Coyote Crossing is a dusty little sh*thole town in western Oklahoma. A sleepy little pit stop for truckers, not a lot going on. So a dead body in the middle of the street at midnight is quite an event. The chief of police wants all hands on deck, so he calls Toby Sawyer to come babysit the body. Toby doesn’t have a lot going for him. Twenty-five, a couple of years of junior college, married to a girl he got pregnant and living in a trailer on the edge of town. He’s working part time for the police department, hoping the budget comes through and they can put him on full time, so he can get health benefits. His wife is a waitress at a little crap diner near the railroad tracks. When he gets the call about the dead body, he pins his tin star to his Weezer t-shirt, slips into a pair of sweatpants and grabs his revolver. Victor Gischler is the author of five novels, including Gun Monkeys, Shotgun Opera, and Go-Go Girls of the Apocalypse . "[s]olid noir from Gischler." -Publishers Weekly "Make no this sh*t is just as fast and funny as what we’ve come to expect from the man who gave us such classics as Pistol Poets and Shotgun Opera; it’s just that this time out it hurts more, the characters dig under a couple more layers of your skin. The Deputy is Victor Gischler’s finest book to date, and you better f*cking believe that’s f*cking saying something." -BSC Reviews
Author

Victor Gischler is an American author of humorous crime fiction. Gischler's debut novel Gun Monkeys was nominated for the Edgar Award, and his novel Shotgun Opera was an Anthony Award finalist. His work has been translated into Italian, French, Spanish and Japanese. He earned a Ph.D. in English at the University of Southern Mississippi.
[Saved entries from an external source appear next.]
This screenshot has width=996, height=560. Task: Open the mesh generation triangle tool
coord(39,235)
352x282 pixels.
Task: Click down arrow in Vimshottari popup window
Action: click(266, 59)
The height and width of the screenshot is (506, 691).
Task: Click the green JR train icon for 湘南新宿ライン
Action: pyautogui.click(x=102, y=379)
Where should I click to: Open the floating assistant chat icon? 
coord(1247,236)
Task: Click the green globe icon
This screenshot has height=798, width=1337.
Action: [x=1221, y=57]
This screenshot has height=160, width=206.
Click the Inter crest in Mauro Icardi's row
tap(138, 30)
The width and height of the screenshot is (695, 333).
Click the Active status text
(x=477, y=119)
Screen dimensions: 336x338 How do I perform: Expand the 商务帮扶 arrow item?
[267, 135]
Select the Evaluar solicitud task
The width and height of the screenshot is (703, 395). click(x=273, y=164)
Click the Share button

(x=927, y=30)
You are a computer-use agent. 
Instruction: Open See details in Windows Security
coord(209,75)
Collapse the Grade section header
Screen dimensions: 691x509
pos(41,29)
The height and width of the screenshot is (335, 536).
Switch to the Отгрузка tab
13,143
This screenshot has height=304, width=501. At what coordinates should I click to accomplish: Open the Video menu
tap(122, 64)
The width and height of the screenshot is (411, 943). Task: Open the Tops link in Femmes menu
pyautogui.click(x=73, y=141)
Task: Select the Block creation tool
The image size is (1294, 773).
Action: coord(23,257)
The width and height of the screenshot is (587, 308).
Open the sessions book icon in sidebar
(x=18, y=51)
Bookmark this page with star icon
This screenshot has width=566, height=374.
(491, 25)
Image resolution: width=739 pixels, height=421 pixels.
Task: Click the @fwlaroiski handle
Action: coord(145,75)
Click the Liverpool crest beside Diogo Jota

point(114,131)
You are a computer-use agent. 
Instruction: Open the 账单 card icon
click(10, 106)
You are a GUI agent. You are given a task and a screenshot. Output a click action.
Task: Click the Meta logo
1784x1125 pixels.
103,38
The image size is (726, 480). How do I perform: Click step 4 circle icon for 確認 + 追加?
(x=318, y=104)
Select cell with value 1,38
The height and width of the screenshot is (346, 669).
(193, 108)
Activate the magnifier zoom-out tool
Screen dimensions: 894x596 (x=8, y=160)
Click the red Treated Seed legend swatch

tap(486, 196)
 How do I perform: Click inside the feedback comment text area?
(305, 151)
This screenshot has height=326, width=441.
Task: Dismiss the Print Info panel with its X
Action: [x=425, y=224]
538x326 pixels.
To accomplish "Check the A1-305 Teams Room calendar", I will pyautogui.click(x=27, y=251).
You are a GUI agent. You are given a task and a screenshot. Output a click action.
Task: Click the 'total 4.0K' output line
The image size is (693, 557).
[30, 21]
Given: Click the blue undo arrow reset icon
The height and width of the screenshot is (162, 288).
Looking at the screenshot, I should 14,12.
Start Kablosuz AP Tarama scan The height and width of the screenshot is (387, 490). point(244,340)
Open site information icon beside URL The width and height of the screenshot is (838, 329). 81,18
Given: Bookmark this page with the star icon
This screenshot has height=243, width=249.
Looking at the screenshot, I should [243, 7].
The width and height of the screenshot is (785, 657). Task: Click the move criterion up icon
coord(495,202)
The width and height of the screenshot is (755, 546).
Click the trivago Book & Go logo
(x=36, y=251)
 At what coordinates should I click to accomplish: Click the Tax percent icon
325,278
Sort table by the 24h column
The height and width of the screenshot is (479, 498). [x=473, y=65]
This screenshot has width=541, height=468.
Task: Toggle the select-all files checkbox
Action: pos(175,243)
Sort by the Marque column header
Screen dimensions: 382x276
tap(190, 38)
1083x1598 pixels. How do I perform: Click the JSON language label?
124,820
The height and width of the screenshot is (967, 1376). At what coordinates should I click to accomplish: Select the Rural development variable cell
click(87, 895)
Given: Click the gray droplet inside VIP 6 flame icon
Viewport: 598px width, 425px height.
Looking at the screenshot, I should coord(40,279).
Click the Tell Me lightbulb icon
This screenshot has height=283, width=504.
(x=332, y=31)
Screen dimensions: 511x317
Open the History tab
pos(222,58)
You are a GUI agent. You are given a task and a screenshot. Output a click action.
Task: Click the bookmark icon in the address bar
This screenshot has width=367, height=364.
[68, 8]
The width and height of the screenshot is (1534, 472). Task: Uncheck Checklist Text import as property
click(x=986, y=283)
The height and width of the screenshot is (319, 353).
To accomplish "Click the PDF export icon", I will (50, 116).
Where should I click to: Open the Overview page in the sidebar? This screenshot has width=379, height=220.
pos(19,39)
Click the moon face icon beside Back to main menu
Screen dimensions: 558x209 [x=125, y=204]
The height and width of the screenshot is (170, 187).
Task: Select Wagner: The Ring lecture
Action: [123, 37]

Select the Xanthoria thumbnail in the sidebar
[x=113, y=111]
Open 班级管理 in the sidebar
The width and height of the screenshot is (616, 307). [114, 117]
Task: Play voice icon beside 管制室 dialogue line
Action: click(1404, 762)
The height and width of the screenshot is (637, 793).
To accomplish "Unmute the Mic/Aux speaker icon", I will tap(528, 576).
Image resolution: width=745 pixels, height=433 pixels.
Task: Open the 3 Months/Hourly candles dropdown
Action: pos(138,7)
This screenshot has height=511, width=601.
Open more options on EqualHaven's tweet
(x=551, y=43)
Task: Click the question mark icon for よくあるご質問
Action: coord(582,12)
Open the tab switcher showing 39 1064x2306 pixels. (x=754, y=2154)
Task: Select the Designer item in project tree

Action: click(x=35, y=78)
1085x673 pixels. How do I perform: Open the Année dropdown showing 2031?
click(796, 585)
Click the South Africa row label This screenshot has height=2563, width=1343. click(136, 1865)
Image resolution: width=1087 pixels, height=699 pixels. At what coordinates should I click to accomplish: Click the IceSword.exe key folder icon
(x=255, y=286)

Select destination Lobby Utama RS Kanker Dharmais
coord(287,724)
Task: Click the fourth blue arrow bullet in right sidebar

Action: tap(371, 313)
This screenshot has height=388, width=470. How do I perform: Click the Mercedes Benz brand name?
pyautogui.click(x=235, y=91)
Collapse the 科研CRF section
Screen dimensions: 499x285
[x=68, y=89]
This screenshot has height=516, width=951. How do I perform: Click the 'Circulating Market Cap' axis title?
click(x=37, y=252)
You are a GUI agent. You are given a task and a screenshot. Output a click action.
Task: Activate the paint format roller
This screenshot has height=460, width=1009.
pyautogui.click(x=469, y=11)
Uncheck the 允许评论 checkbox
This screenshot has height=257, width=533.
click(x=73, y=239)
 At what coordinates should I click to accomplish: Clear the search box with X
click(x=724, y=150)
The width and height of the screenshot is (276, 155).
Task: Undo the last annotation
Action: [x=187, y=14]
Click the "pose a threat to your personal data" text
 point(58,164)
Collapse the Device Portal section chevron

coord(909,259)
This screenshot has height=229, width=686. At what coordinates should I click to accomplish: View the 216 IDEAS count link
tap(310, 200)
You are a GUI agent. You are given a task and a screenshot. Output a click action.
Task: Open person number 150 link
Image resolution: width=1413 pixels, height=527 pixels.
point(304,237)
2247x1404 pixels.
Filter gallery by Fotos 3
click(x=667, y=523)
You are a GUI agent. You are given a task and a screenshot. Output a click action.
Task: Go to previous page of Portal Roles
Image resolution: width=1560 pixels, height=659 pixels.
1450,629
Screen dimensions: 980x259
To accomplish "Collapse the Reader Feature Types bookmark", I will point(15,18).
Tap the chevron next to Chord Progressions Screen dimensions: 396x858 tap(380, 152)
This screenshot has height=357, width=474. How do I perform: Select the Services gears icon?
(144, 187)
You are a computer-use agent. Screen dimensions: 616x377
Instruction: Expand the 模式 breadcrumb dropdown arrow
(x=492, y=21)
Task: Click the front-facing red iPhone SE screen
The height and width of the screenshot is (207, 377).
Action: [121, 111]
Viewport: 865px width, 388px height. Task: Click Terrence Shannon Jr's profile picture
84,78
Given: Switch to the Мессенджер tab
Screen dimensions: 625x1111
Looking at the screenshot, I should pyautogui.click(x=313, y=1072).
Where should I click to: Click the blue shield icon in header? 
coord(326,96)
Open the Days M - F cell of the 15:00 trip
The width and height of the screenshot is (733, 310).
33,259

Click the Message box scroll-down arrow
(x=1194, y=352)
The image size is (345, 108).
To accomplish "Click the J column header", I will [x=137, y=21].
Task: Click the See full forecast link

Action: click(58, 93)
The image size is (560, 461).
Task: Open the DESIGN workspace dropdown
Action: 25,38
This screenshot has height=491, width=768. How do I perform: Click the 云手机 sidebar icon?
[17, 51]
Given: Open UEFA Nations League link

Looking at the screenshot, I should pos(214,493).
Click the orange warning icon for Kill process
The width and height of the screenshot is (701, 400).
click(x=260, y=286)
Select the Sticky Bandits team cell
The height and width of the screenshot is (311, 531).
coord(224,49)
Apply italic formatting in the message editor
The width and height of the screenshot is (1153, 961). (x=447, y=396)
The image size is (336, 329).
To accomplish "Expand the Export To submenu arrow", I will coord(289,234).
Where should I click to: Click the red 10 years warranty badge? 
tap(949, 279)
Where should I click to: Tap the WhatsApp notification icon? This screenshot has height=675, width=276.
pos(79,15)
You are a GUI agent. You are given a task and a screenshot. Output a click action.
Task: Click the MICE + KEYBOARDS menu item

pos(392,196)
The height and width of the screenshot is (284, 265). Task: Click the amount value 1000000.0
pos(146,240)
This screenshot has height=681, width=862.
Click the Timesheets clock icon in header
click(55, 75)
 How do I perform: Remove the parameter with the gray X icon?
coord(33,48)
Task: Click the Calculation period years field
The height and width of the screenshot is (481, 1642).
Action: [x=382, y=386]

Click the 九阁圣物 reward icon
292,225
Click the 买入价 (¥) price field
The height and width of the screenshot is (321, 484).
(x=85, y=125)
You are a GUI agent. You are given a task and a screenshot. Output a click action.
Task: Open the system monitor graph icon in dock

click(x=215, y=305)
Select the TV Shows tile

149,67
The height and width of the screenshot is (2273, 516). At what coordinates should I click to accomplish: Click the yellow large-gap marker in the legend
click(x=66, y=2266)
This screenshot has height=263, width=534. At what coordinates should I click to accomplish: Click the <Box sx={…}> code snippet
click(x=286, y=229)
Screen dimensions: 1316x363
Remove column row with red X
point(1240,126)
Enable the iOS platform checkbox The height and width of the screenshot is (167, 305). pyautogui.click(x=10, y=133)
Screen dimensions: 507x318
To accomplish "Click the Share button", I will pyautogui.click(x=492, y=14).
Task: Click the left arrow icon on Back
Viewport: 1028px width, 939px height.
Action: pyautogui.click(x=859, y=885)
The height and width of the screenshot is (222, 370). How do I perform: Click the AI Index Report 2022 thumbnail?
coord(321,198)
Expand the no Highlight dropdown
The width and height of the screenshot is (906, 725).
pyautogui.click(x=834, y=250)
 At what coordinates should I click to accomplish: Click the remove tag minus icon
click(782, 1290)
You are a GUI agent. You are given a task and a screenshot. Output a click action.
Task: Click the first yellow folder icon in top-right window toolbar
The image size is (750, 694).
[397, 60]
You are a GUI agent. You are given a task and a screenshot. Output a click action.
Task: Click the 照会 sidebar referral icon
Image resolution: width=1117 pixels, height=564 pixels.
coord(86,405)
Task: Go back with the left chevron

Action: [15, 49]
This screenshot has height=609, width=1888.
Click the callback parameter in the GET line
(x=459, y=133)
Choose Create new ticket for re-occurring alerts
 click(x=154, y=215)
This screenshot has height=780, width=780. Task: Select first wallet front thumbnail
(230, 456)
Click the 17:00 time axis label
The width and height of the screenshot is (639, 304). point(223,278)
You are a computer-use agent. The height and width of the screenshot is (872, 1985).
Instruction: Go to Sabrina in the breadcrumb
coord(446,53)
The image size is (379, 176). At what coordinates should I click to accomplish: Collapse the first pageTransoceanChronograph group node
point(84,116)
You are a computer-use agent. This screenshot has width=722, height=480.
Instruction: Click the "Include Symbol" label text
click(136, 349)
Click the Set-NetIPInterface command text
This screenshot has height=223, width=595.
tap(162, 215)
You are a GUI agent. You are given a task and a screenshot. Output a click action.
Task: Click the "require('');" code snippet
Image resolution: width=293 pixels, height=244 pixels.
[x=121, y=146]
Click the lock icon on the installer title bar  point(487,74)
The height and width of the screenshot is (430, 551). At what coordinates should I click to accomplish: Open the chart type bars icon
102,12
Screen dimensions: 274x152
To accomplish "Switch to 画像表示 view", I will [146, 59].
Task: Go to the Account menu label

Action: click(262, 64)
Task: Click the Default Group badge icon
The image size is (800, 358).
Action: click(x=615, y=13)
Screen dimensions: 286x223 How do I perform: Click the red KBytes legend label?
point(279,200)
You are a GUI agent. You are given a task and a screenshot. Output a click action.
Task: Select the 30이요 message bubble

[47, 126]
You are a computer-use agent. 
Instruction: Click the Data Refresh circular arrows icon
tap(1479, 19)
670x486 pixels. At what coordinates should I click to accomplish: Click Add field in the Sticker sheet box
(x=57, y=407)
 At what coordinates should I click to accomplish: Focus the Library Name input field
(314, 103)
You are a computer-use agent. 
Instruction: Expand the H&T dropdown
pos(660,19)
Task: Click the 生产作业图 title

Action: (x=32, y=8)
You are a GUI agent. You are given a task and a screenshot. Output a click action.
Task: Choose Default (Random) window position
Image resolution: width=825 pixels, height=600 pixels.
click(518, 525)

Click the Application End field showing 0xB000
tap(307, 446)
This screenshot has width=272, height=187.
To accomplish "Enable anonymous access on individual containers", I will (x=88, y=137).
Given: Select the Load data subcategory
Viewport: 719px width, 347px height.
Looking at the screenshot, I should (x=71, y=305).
His fifth novel Go-Go Girls of the Apocalypse was published in 2008 by the Touchstone/Fireside imprint of Simon & Schuster. He has also writes American comic books like The Punisher: Frank Castle, Wolverine and Deadpool for Marvel Comics. Gischler worked on X-Men "Curse of the Mutants" starting in the Death of Dracula one-shot and continued in X-Men #1. Gun Monkeys has been optioned for a film adaptation, with Lee Goldberg writing the script and Ryuhei Kitamura penciled in to direct.